Runako managed to trace that the ‘blacks are devils and blacks have low IQ’ video was shot in Malawi and in particular in Njewa, Lilongwe and she solicited the help of the local journalist Henry Mhango to confirm that indeed Susu was based there.
Upon confirmation, Runako visited Malawi and with Mhango made a few clandestine investigations using a fellow Chinese equipped with a hidden camera in which Susu confirmed he did took the video but later retracted it whilst asking the informer to delete it.
In that clandestine investigation, the hidden camera caught Susu making racist remarks against Malawian blacks, saying they as Chinese should never feel sorry for their underprivileged lives.
Runako and Mhango interviewed parents of six-year-old Bright — one of the children used prominent for all such videos in which he gives a thumbs up with a charming smile — who shed tears when they were told by the two journalists what their son had been subjected to.
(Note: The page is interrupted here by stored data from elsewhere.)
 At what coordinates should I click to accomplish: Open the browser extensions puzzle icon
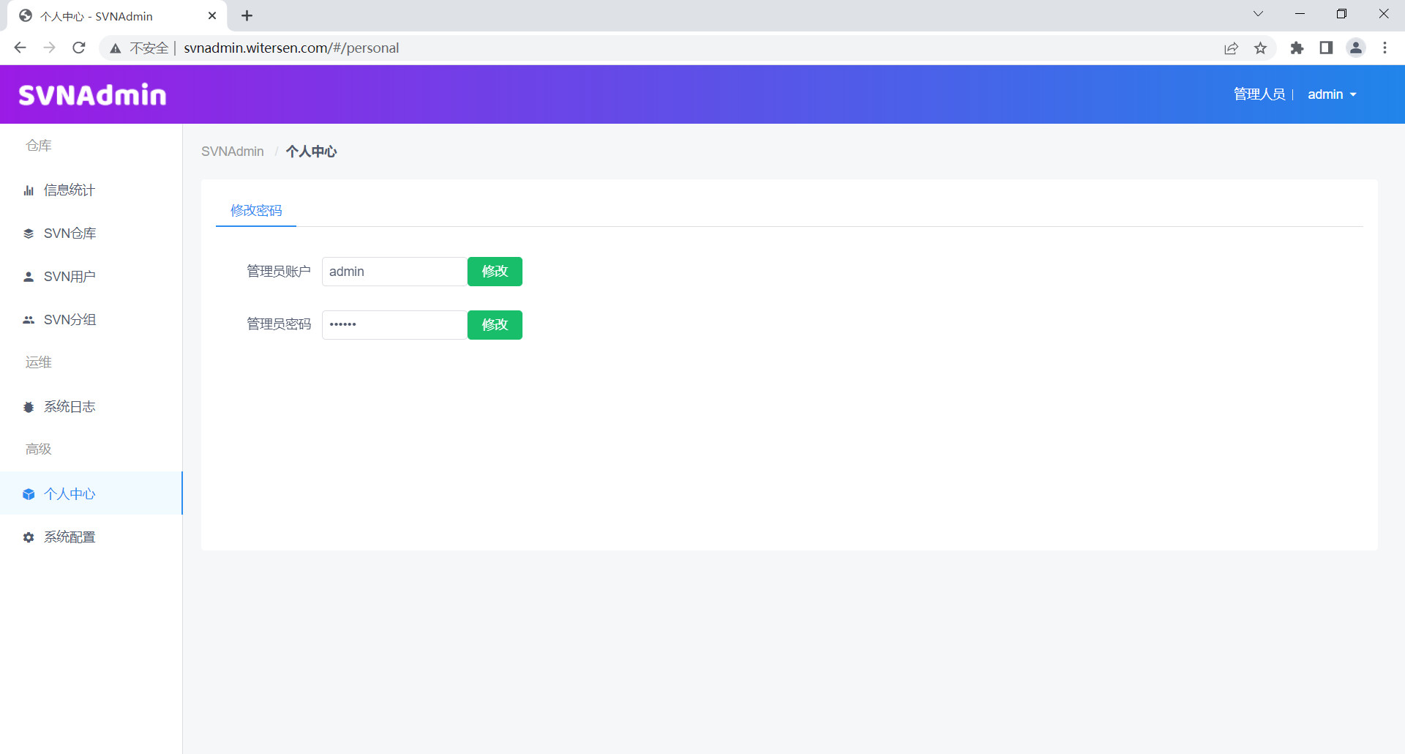pos(1297,48)
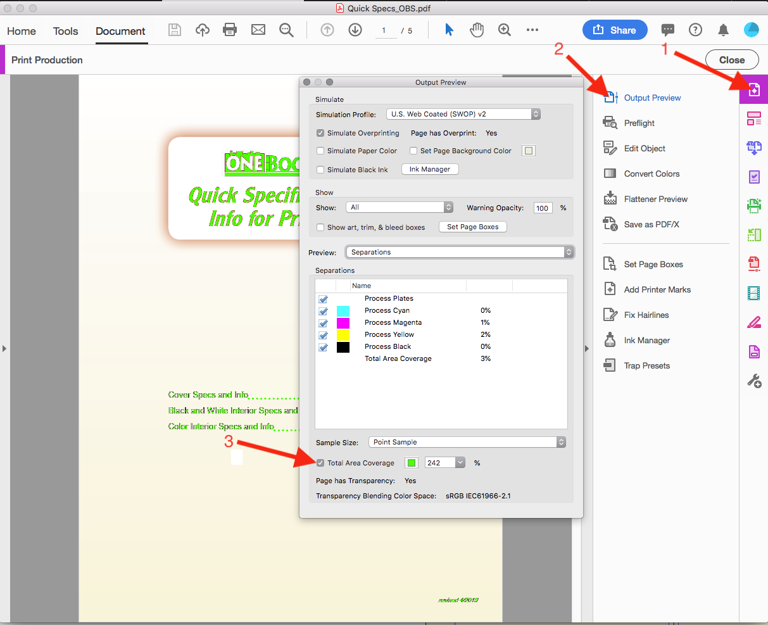Click the blue Share button
This screenshot has width=768, height=625.
[614, 30]
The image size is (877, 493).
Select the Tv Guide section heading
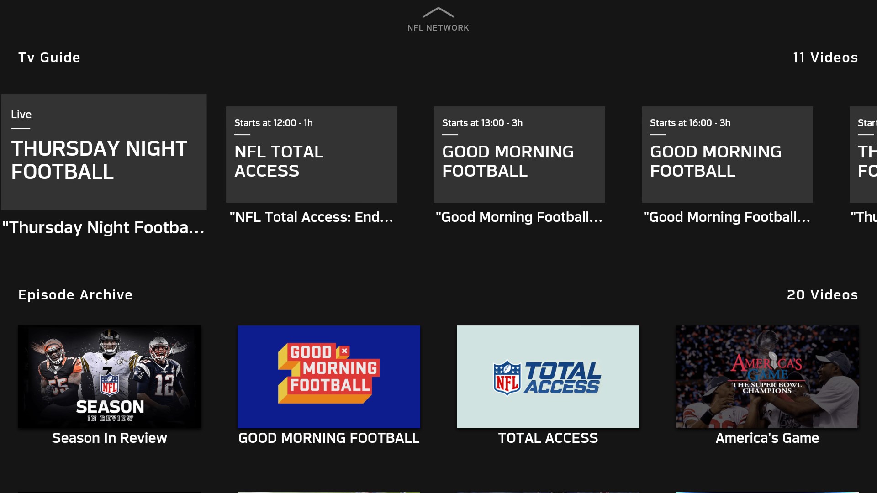[x=49, y=58]
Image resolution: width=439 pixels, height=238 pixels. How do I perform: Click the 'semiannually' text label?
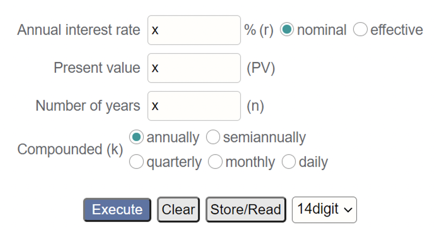click(264, 138)
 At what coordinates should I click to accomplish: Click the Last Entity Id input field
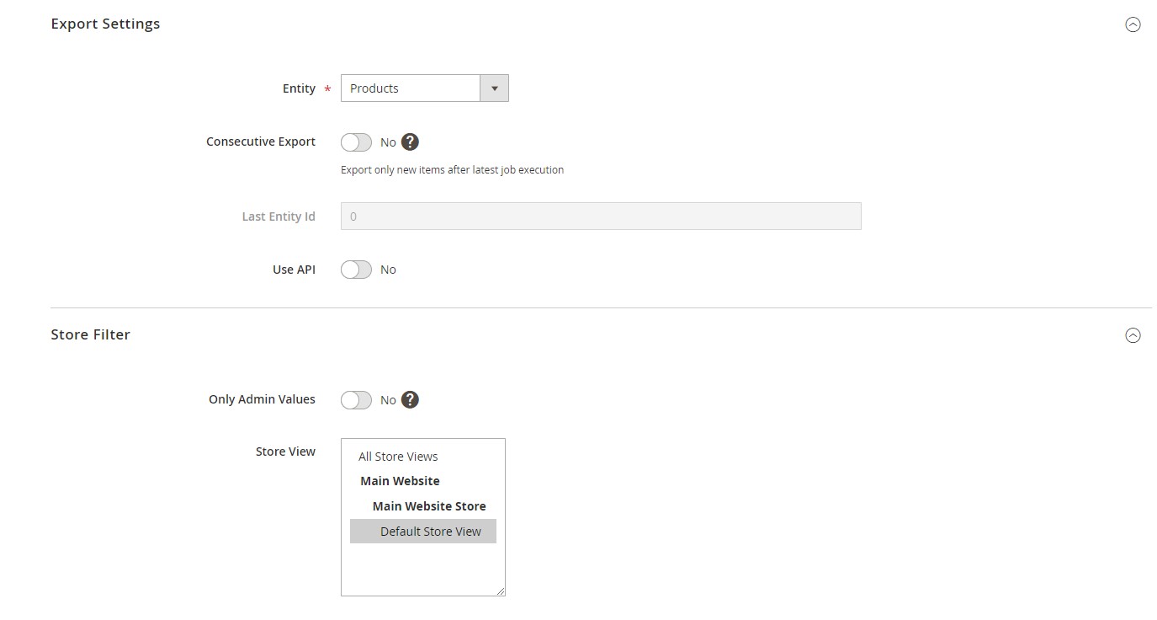pos(600,216)
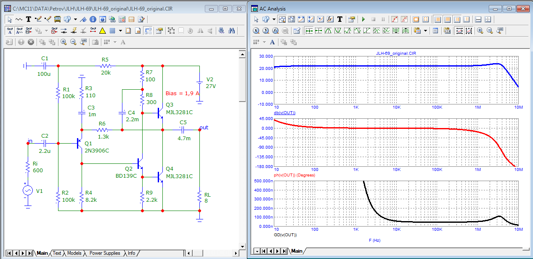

Bright also revealed that he was sometimes pinched or whipped when he missed out some of the Chinese phrases.
The boy’s father appealed to the authorities asking is the Chinese national should be evicted from their area.
Another parent attested that she tried to stop her child from visiting the Chinese but Susu kept coming and forced him back to his demeaning actions.
Runako and Mhango also engaged the kids, some of whom identified themselves in the demeaning videos.
When the two accosted the Chinese in the company of an interpreter, he vehemently denied shooting such videos, which according to Runako’s investigations, he made 380 videos a day earning himself around K77 — but was paying the children something below US$1.
There have been made allegations made against the conduct of Chinese national’s in the country, who have time and again been accused of abusing their employees but had inconclusive investigations by the police and relevant authorities.
Unconfirmed reports indicate that when people report of such human rights abuses, the suspects use other Malawians as middlemen to hugely bribe the whistleblowers, who — because of poverty — receive the kickbacks and withdraw their allegations.